From the foregoing, it can be rightly said that the defence of limitation is a substantial issue that bothers on jurisdictional competence of the court to entertain a matter before it, but this averment is only to the extent that it is “properly raised” (Emphasis mine). By that I mean to say, it must be specifically pleaded in line with the provisions of Order 25 Rule 6(1)(2).
Some learned authors had this to say on this issue thus:
“For almost all caries there is a limitation period within which the proceedings must be issued…. .Once the limitation period has expired, the Defendant can set up as a full defence, though for it to inure in favour of the Defendant, the Defendant must specifically plead it.” (Emphasis; mine)
The above clearly shows that this right is a qualified right and the consequence of adhering; to this condition can only mean consent in line with the principle of “CONSENSUS TOLLIT ERROREM” consent removes mistakes. Also in the case of Buba Plc. Vs. BTL Industries Ltd. (2006) 19 NWLR (Pt 1013) 61 @ 106, paras F– H, the Supreme Court, held on this issue thus:
‘As this is a special defence which Appellant was raising for the first time in this court, we were urged to strike out this issue on grounds of incompetence, it being settled law that special defences must be specifically pleaded.
2. Ibrahim Kano vs. Gbadamosi Oyelakin (1993) 3 NWLR (Pt.282) 399 @ 404 paras D – F which states as follows:-
A defence which is a special defence and is available to the Defendant at the time of the action must be pleaded specifically; where it is not pleaded, it could not be raised on appeal.

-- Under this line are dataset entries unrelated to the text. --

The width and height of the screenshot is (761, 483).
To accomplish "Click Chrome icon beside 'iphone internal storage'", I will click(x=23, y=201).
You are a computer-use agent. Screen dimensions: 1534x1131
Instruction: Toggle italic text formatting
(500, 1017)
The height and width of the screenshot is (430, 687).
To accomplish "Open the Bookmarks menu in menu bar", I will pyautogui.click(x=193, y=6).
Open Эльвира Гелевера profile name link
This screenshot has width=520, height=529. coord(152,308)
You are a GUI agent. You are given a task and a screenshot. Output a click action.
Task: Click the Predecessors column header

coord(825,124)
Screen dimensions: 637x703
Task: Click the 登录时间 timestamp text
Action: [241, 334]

In the instant case it is glaring from the records that these requirements were not fulfilled by the Respondent to qualify it for this avowed defence of limitation only for it to spring up in the court of trial, though the trial Judge and the Respondent adduced reasons for this, which however tenable does not suffice enough to change the legal position on this issue. Also see the cases of Ademolaju vs. Adenipekun (supra) Pt.450 paras C – D; Adenle vs. Olude (2002) 18 NWLR (Pt.799) 413 @ 434, paras G -‘A and F – H.
Flowing from the authorities cited above, my findings regarding Issue one (1) as formulated by the Appellants’ counsel ought to be and is indeed resolved in favour of the Appellant and against the Respondent.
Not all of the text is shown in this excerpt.